Because all that silly shit costs extra money.

Also, all brand logos have been on a very steady decline.
Just check out this JonTron video:


----------



## DDBCAE CBAADCBE (May 17, 2022)

They used to have a dope ass clown to and a god damned hamburgler. The 80s and 90s were so cool.


----------



## Epic Fail Man (May 17, 2022)

At least they got rid of the annoying minion-like box thing that replaced Ronald McDonald.


----------



## millais (May 17, 2022)

Maybe they are trying to compete with Starbucks and other higher end franchises


----------



## snailslime (May 17, 2022)

i have no idea, my local mcdonalds was once cute and themed a special way but now it's generic and fugly-looking.


----------



## I Love Beef (May 17, 2022)

It's a mix of corporate relevancy chasing, cost cutting, and the tug of war of the consumer versus the corporation.

While the whole thing about the exterior design can be blamed on the company, all of the uproar about Mickey D's in the past also had some part in this. The removal of Ronald McDonald and friends, that movie Super Size Me, and the idea that hamburgers are just junk food contributed to them looking like something from a world where communism prevailed. Also, the designs of the past were then's kitsch.

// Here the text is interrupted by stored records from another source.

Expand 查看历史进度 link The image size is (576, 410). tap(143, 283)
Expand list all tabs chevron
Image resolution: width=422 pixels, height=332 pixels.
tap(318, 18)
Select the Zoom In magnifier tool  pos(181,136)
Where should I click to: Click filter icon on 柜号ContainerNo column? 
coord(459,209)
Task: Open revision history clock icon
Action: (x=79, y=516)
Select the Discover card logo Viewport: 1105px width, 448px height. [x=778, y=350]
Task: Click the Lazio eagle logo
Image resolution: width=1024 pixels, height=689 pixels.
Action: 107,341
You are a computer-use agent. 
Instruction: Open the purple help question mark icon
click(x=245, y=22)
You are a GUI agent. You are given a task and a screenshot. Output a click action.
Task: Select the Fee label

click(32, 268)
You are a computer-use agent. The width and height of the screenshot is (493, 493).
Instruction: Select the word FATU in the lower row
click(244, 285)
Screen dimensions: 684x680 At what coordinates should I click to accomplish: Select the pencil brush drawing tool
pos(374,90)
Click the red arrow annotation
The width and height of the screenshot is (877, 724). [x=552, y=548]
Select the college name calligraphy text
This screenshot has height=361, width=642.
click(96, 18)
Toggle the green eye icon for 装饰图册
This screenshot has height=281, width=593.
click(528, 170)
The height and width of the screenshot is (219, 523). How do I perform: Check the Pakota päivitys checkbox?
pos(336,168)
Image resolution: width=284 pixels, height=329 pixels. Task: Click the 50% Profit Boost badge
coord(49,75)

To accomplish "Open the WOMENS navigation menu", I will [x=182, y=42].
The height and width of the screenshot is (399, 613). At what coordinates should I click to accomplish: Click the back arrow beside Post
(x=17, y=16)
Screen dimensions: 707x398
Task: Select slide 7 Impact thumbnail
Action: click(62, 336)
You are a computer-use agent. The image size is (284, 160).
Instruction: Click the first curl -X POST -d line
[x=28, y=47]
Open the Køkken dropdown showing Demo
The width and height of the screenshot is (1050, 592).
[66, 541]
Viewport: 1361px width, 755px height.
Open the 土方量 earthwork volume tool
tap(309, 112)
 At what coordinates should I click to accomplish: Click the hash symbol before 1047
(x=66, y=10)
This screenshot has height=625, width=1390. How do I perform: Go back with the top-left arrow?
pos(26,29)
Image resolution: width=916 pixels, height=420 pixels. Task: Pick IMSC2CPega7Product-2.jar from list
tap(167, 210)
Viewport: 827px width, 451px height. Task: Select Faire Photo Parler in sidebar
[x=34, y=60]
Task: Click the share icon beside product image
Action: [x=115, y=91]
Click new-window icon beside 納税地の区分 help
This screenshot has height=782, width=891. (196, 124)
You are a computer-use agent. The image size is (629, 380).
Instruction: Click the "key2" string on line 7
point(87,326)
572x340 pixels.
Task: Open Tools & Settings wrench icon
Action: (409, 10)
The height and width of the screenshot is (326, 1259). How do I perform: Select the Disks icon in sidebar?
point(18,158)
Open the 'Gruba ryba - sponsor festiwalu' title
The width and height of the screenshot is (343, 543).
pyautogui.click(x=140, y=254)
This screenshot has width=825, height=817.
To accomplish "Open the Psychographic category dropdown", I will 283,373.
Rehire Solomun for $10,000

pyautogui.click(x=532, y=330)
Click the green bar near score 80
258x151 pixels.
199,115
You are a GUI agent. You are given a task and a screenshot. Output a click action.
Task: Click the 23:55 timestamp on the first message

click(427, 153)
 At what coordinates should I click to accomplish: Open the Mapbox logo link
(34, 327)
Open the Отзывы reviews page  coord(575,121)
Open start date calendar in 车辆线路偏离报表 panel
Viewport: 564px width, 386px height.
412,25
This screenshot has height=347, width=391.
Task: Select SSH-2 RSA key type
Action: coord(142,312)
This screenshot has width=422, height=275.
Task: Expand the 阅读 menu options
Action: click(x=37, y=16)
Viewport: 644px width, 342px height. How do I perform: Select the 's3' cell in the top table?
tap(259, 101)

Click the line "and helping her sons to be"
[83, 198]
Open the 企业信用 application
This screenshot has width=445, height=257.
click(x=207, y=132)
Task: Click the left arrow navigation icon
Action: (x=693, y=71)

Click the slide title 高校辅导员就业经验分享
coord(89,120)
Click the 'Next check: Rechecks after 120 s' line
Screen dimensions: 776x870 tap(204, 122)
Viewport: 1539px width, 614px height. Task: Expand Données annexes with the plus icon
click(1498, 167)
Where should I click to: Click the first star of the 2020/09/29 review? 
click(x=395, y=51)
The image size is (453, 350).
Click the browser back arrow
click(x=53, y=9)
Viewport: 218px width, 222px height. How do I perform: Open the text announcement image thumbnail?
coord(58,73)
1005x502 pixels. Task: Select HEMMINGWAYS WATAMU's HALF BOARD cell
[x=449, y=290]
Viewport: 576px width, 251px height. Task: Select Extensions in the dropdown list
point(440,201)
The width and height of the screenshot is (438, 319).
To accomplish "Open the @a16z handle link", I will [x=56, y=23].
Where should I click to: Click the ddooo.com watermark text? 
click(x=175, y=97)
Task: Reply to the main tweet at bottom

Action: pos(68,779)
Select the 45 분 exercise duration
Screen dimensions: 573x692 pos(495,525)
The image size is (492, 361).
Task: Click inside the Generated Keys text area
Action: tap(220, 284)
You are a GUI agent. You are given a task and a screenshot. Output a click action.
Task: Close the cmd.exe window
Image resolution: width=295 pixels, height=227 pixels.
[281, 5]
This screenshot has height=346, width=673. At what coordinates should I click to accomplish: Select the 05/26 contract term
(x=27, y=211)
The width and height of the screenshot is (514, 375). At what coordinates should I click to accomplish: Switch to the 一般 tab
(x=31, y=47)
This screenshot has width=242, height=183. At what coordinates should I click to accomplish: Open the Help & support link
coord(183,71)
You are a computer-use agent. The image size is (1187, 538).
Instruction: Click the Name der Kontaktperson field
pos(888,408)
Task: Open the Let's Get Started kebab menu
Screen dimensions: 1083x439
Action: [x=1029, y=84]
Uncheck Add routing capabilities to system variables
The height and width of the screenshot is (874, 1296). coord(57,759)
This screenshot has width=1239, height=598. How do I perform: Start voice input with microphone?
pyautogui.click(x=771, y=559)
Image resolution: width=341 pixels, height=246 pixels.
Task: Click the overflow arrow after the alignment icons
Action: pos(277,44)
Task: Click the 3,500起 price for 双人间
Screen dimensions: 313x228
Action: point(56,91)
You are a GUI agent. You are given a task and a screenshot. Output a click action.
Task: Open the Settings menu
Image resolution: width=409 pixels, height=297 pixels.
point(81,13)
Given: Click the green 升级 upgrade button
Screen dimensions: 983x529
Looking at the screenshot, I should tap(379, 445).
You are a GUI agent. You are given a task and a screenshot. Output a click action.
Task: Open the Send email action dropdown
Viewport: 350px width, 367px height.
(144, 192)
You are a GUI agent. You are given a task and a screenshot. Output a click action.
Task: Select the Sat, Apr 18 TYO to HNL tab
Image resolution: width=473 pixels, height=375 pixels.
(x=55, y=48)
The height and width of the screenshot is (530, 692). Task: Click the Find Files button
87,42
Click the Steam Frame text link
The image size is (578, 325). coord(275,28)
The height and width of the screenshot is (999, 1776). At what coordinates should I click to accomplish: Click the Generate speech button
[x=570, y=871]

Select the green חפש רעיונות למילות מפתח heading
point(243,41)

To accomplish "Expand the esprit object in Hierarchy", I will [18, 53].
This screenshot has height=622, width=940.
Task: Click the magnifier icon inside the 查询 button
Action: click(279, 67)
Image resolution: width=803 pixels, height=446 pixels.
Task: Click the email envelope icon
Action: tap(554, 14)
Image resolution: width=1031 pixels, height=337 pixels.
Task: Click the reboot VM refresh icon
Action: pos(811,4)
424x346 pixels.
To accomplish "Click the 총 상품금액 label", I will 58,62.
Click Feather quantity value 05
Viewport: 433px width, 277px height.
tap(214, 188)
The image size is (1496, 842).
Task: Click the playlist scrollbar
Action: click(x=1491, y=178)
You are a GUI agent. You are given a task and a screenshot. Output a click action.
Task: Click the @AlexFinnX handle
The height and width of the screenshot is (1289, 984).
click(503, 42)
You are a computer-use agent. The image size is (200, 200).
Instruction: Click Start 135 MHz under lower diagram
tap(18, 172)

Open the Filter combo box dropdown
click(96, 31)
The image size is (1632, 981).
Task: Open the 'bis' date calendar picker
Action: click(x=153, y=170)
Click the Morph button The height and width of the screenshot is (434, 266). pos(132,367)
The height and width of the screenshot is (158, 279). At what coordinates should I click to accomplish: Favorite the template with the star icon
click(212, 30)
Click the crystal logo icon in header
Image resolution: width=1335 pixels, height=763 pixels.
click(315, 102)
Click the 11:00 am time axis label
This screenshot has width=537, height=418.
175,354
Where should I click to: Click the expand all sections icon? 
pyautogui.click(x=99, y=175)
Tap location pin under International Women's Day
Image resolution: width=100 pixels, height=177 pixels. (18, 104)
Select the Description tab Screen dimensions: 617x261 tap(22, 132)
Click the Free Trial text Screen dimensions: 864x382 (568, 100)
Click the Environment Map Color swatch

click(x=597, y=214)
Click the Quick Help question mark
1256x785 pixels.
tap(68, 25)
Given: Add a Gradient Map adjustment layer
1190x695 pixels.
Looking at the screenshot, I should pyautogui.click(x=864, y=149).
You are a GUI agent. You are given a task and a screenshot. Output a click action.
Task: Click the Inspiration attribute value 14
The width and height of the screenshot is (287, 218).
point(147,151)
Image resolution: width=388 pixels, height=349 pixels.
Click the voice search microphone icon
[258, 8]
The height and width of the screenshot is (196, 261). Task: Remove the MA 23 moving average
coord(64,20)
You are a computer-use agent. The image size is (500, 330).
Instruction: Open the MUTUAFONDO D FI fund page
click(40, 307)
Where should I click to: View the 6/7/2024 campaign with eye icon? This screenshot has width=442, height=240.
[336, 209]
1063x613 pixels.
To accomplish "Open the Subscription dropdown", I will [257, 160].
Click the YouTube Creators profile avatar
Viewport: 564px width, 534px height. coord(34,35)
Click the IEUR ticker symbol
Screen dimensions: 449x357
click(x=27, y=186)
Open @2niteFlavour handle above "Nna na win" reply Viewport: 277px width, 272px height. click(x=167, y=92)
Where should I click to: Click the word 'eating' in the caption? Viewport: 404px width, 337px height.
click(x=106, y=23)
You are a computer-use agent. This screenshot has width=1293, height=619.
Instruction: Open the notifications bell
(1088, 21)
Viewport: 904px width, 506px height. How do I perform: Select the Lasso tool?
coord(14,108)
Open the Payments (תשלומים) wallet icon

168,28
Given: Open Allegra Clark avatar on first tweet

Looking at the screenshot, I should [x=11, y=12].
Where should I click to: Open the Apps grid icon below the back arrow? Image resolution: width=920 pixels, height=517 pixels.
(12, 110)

A lot of people thought they imposed commercialistic gaudiness against "small town America" back in the day.

I do feel you on how them being once colorful than today's garbage design isn't inspiring. But that's kinda how it's always been.


----------



## MrTroll (May 17, 2022)

Some of us just prefer to eat at restaurants that look like Soviet office buildings, circa 1985.


----------



## Breadbassket (May 17, 2022)

Its as if they took away Ronald McDonald's makeup and clown outfit and asked him to put on a suit and tie.


----------



## Frozen in time (May 17, 2022)

Its normal for restaurants to change there buildings over the years but the new design is still shit


----------



## Retink (May 17, 2022)

Reality is slowly turning into Alegria art. It's quite a shame.


----------



## CAPTAIN MATI (May 17, 2022)




----------



## Ita Mori (May 17, 2022)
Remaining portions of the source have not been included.